Supply chain finance is all the buzz these days by all vendors wanting to add that killer finance app to their solution.

Certainly, networks, big data, new underwriting models, and non banks are enabling many companies that historically buy and sell to find new ways to finance their trade.

What are some of the trends to watch for in 2015 and 2016:

  1. Non-banks have regulatory and compliance advantages over banks, but capacity will continue to exceed flow. Yes, investors are very tired of zero interest rates, negative yields on government bonds, but the hunt for trade receivables to invest has been challenging.
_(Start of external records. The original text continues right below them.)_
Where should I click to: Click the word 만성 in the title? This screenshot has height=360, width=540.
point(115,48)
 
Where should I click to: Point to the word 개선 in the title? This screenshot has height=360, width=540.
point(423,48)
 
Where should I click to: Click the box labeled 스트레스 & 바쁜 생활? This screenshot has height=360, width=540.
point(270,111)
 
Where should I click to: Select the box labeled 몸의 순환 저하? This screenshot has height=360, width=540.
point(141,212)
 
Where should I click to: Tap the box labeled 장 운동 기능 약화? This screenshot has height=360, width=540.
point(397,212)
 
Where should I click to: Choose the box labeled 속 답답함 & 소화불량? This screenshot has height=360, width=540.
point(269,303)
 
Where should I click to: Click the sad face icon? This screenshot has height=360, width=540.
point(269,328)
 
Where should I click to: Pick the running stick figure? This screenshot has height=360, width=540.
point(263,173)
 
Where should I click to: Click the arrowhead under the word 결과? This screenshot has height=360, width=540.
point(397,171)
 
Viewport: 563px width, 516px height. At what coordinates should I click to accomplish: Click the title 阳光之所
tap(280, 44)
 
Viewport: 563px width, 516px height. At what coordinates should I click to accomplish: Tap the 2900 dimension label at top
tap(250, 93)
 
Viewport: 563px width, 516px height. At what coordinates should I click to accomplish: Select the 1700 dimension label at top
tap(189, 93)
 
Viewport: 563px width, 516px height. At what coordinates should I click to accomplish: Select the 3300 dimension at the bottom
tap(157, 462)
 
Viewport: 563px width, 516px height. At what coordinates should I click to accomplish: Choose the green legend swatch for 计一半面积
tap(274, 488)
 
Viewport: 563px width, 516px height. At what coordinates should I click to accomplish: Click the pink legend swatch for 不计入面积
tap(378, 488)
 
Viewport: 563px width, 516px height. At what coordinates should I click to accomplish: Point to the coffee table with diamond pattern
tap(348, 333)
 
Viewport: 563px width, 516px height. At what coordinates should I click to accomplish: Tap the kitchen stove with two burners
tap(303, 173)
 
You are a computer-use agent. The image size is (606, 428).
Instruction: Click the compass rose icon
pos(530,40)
Capacity far exceeds flow from many business models, and that will continue to take time to change.   The non banks do have significant regulatory and compliance advantages over banks, and that will not change.
  2. Einvoicing, eProcurement and Supplier Network Technology vendors are all adding Phase II financial capabilities. Why not? Transaction revenue is being squeezed, and if you can finance even a small portion of the billions of invoices flowing through your network, good on you.
  3. Corporates do not want to be bank to their suppliers – so a hybrid solution is necessary. While everyone talks about all the cash large global companies have, much of this cash is offshore and therefore off limits.
  4. Many players are trying to go after the Unsecured Payable Finance. There will be opportunities for those that are smart balance sheet lenders and are willing to take calculated risks.
  5. Governments are getting involved to help small business enterprise not be pushed on payment terms, but those initiatives will have limited success. Unless governments provide incentives either through tax breaks, offshore cash repatriation in line with early payment, or what we have argued here at Spend matters and TFM, legislate einvoicing, this will be more moral suasion than anything else.
  6. Banks and Tech Vendors are not yet aligned to partner in this space, but that will (may?) change. Sure, we’ve seen many announcements where this bank is reselling this vendors solution or this bank is buying assets from this marketplace lender, but many of the large bank / small vendor dances have yet to bear real fruit. Incentives need to be better aligned, a real challenge for many vendors that have dealt with the slow moving, compliance riddled banks.
  7. Collateral lenders like factors and asset based receivable lenders will slowly see their world morph as more take-up of early pay models takes hold.


What do you think? What trends do you see?